Au niveau des chefs de village et de quartiers de ville, il y a très longtemps que les élections ont eu lieu. Il fallait trouver une solution avant les élections générales qui sont prévues pour 2026. Il est prévu qu’ils restent tous en fonction, et quant à leurs obédiences politiques, c’est celle qui leur a permis d’être élus aux dernières élections communales. Evidemment, il y aura toujours des arrangements et ça dépendra de la capacité des partis à pouvoir négocier avec ceux-là qui ont été élus sous leur bannière. C’est vrai que ce sont des élus locaux, pour la plupart Fcbe et autres, et qui ne le sont plus aujourd’hui, mais qui ont une coloration politique. En 2026, c’est le parti qui va gagner les élections dans une localité, qui désigne les chefs de village et de quartiers. Voilà quelques innovations que nous avons apportées au code.
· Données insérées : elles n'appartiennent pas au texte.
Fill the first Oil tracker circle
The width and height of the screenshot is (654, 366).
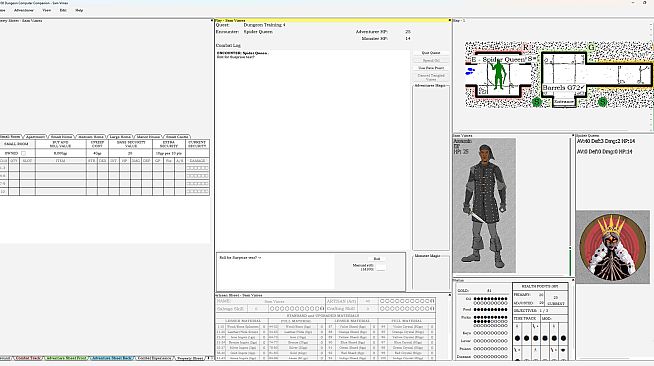tap(475, 298)
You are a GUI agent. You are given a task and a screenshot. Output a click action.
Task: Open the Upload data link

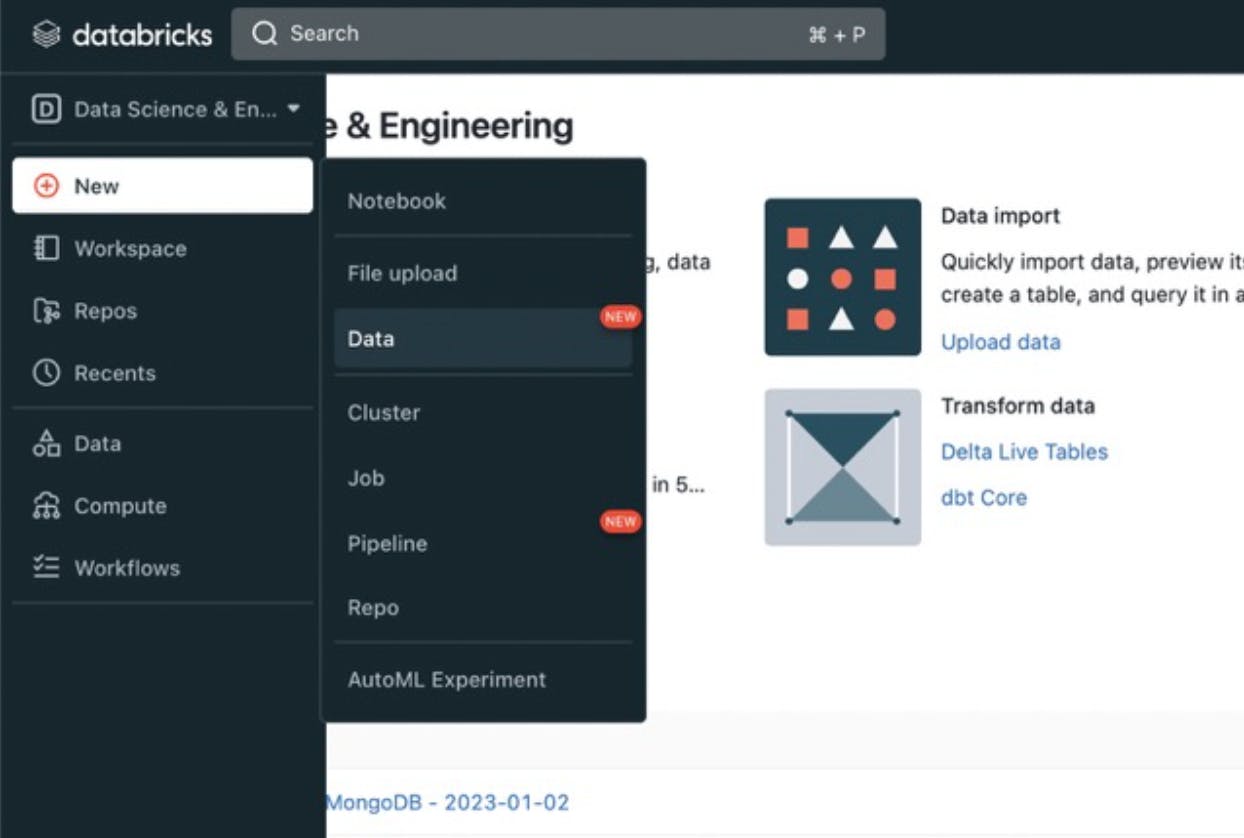(1000, 342)
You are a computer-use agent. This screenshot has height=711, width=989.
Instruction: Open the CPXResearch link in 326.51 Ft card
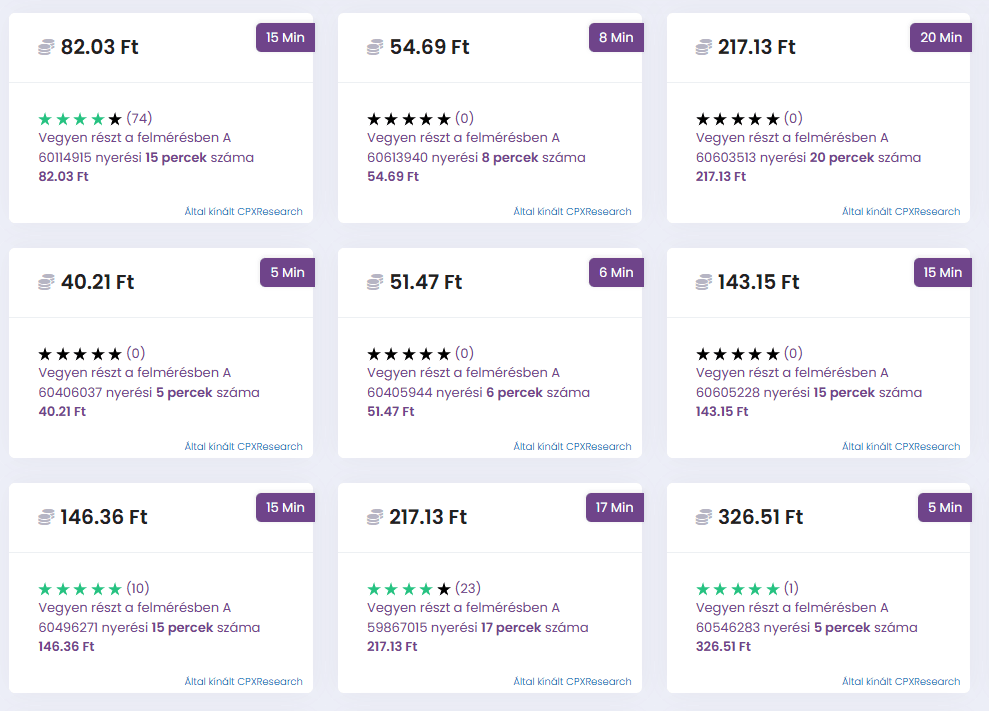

Nous entendons beaucoup de bruits mais les lois électorales ont suscité chaque fois des remous. Donc nous ne disons pas que ce n’est pas perfectible, et c’est à la Cour constitutionnelle qu’il faut se référer. Il ne faut pas chercher à enflammer le pays. Si la Cour constitutionnelle trouve qu’il y a des dispositions à reformuler, qui ne sont pas conformes à la loi fondamentale, nous, au niveau de la mouvance, nous sommes très démocrates. C’est à cœur joie que nous allons nous asseoir pour modifier cela, et nous conformer aux décisions de la Cour constitutionnelle.
Les partis politiques doivent commencer par se mettre ensemble, s’associer, fusionner, devenir forts, surpasser les égos individuels. C’est notre capacité à bien diriger nos partis qui va nous procurer de bons résultats. Au niveau du Bloc républicain, nous cherchons à nous ouvrir à d'autres partis. Parmi les 15 partis enregistrés, il y en a vers qui nous allons nous diriger. Que les autres aussi fassent la même chose. C’est ce que nous devons faire dans l’intérêt du Bénin.
Votre mot de la fin

Un appel aux concitoyens à rester vigilants, pour ne pas tomber sous les coups de la désinformation. Et nous disons à nos amis d'en face, de rester sereins ; qu'on attend que la cour fasse son travail. Nous sommes des républicains, nous irons à des élections très apaisées, à des élections très inclusives, qui seront crédibles et qui permettent que les meilleurs partis s'en sortent?